Income tax take soars to £264b under Tories

Income tax revenues have leapt by more than 70% since 2010 to £264billion, illustrating the sharp rise in the tax burden overseen by successive Conservative administrations since the party came to power more than a decade ago.

Analysis of figures from HM Revenue & Customs by The Times revealed that Rishi Sunak and Jeremy Hunt have been raising income tax receipts without actually lifting headline rates.

At the March 2021 budget, when he was chancellor, Sunak froze a handful of tax bands for several years, which has moved workers up the tax system amid a period of record wage growth. Since that policy was enacted, and then extended by Jeremy Hunt, income tax receipts have jumped by £49billion, or just under a quarter.

Since 2010, when the Tories ousted Labour to enter No 10 via a coalition with the Liberal Democrats, income tax receipts have jumped by £113billion, or 76%.

Ministers vow to speed up justice for Post Office victims

Plans to fast-track appeals of hundreds of sub-postmasters affected by the Post Office IT scandal will be announced "very shortly", a minister said.

Post Office minister Kevin Hollinrake told MPs it was investigating ways to overturn convictions, which could include possible legislation.

More than 700 people got criminal convictions because of faulty software but only 93 have had them overturned.

He indicated more information should be given by the end of the week.

Mr Hollinrake also suggested that Fujitsu - the technology company behind the software that caused the scandal - and anyone else found to be responsible should be "held accountable including making any payments" towards victims' compensation.

On Monday, Mr Hollinrake met Justice Secretary Alex Chalk to discuss what he called "one of the greatest miscarriages of justice in our history".

Samsung warns of worse than expected profits fall

Technology giant Samsung Electronics says it is likely to see its profits for the last three months of 2023 fall by more than a third.

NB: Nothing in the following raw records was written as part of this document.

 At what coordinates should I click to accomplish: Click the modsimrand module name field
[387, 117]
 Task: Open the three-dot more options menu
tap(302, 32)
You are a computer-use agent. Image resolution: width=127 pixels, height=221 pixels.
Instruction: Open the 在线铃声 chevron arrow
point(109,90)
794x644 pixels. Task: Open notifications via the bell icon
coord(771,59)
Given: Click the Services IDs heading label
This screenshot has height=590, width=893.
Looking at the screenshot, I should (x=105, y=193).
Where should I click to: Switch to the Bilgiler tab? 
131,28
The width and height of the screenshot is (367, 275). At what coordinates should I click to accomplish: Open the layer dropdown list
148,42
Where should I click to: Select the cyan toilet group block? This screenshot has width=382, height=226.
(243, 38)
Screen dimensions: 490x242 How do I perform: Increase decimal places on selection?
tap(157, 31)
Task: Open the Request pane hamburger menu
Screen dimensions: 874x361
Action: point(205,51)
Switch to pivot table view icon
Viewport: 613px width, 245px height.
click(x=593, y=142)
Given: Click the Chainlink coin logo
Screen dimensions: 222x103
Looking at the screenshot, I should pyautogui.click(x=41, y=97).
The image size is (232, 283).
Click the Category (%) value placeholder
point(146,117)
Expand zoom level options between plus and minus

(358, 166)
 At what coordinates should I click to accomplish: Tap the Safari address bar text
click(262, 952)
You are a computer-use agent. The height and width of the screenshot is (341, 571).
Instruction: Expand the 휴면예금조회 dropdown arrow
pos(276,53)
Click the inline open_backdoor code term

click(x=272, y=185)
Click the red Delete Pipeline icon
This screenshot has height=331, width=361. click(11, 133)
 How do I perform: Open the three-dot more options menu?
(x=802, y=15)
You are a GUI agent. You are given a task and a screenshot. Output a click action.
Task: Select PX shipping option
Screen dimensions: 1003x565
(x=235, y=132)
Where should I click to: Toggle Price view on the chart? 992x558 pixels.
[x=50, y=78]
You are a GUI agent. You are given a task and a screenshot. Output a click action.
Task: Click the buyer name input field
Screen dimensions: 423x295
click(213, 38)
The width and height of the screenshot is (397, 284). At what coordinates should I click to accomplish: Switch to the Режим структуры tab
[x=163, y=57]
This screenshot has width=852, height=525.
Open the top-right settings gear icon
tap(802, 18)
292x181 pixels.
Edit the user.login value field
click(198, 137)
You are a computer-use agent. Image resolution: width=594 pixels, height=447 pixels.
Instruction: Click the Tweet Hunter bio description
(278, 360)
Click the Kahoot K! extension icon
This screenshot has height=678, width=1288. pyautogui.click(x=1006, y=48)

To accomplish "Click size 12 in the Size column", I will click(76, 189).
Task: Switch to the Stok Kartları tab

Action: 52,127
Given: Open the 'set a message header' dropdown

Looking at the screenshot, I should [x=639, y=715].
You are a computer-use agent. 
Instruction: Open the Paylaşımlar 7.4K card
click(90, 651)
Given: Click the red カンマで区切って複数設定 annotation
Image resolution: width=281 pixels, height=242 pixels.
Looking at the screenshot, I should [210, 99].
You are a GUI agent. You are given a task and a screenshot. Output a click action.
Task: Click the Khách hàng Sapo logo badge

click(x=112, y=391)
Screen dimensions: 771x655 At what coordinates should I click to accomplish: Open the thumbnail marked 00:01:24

The decline is much worse than analysts expected and comes as global demand for consumer electronics remains weak.

South Korea-based Samsung is the world's largest maker of memory chips, smartphones and televisions.

The company is scheduled to release a detailed financial earnings report on 31 January.

Samsung estimated that its operating profit fell to 2.8 trillion won ($2.13bn; £1.76bn) in the October-December quarter, 35% lower compared to the same period in 2022.

It is much less than the roughly 3.7 trillion won expected by technology industry analysts.

Channel 4 tells staff a round of major job cuts is looming

Channel 4’s chief executive has confirmed to its 1,200 staff that a round of major job cuts is looming, as the broadcaster seeks to hasten its shift to streaming amid the worst TV advertising downturn in 15 years.

Alex Mahon told the workforce in an internal email on Monday morning that the broadcaster needed to “accelerate” plans to become a “genuinely digital-first public service broadcaster” after the worst slump in traditional TV advertising since the financial crisis in 2008.

“Given all the market change and complexity that we need to adapt to, there will be an impact on jobs at Channel 4,” wrote Mahon, the day after the Guardian revealed the broadcaster was planning its biggest job cuts in more than 15 years.

“What we are doing now is accelerating our existing plans to weather the sharp and protracted advertising slowdown that has hit the whole industry. We have been working carefully to minimise the impact on individuals.”

Mahon has referred to the advertising slump in 2023 as a “market shock”, while the ITV chief executive, Carolyn McCall, has said the free-to-air broadcasting industry is facing the steepest downturn since 2008.